History of the Presenting Illness
In the initial clinical interview, Ms. A provided a psychiatric history. She reported that her eating disorder symptoms had begun at age 9, although she did not receive formal treatment until she was 14. After onset, her eating disorder was characterized primarily by chronic food restriction, low weight, and irregular menses. She denied a history of binge eating, self-induced vomiting, or diuretic abuse, although she had taken laxatives to facilitate purging on a few occasions. Ms. A also presented with comorbid obsessive-compulsive disorder (OCD)—characterized by excessive hand washing and need for symmetry—that had predated her eating disorder. Interestingly, despite her impaired vision, Ms. A's obsessive-compulsive need for symmetry manifested across multiple modalities, including tactile (physically sorting books, dishes, and clothing into symmetrical arrangements) and cognitive (requiring that the main events of her day be separated by symmetrical increments of time). At age 14, she was formally diagnosed with major depressive disorder and anorexia nervosa, and she began outpatient treatment, which included psychotherapy and pharmacologic management for her eating, mood, and OCD symptoms. For the next 5 years, she received nonspecific supportive psychotherapy in weekly individual sessions with a psychiatrist who prescribed fluoxetine (adjusting the dosage up to 80 mg/day) to address depression and anxiety and encouraged Ms. A to develop insight into her eating, mood, and OCD symptoms without applying direct pressure for behavioral change. Ms. A retrospectively described her outpatient treatment as “unsuccessful,” noting that her weight dropped steadily to a low of 95 lb, representing a body mass index (BMI) of 15.1 for her height of 66.5 in. At age 19, she matriculated at a university in a region distant from her childhood home. During her first semester, she presented for treatment at the university's student mental health service, where she received weekly psychodynamic therapy for anorexia nervosa and depression. Because of concerns related to her low weight, Ms. A's university-based treatment team strongly encouraged her to participate in residential eating disorder treatment immediately after completing her first semester in order to facilitate her continued enrollment at the university.

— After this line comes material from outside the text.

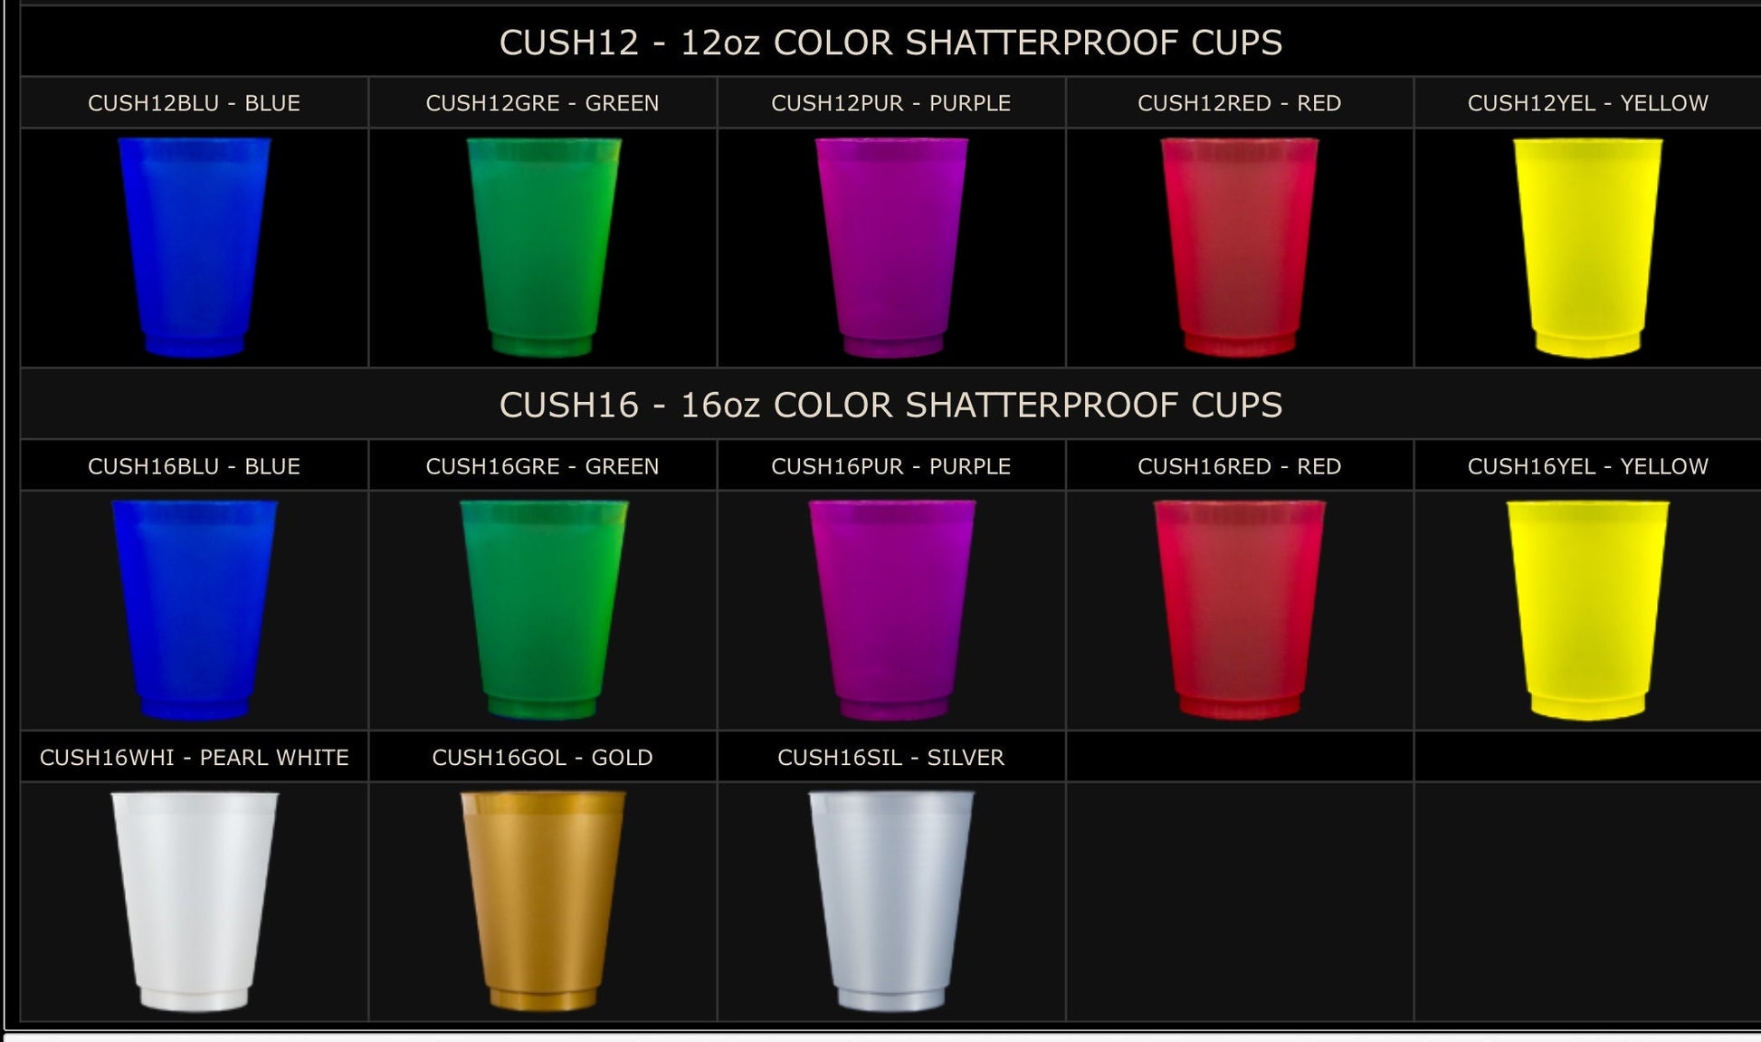Click the 16oz green cup thumbnail
The image size is (1761, 1042).
pyautogui.click(x=543, y=610)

On admission to the treatment facility, Ms. A was visibly underweight (100 lb, BMI=15.9), had missed several recent menstrual periods, and denied the seriousness of her low weight. Her treatment team diagnosed her with DSM-IV anorexia nervosa, even though she did not overtly endorse criterion B for the disorder (“intense fear of gaining weight or becoming fat”) at her first admission. On presentation, Ms. A was noted to have a total lack of pigmentation (pale skin, white hair), consistent with her report of albinism. Moreover, her hands appeared red and raw from repeated washing. Formal clinical evaluation confirmed her comorbid self-reported axis I diagnoses of current OCD and major depressive disorder and did not reveal any axis II diagnoses. She was highly cooperative and articulate and exhibited mood-congruent, bright affect. She did, however, report daytime fatigue and low energy, possibly secondary to depressed mood. Despite her low weight, she did not present with significant medical complications on axis III. Her Global Assessment of Functioning score was 45.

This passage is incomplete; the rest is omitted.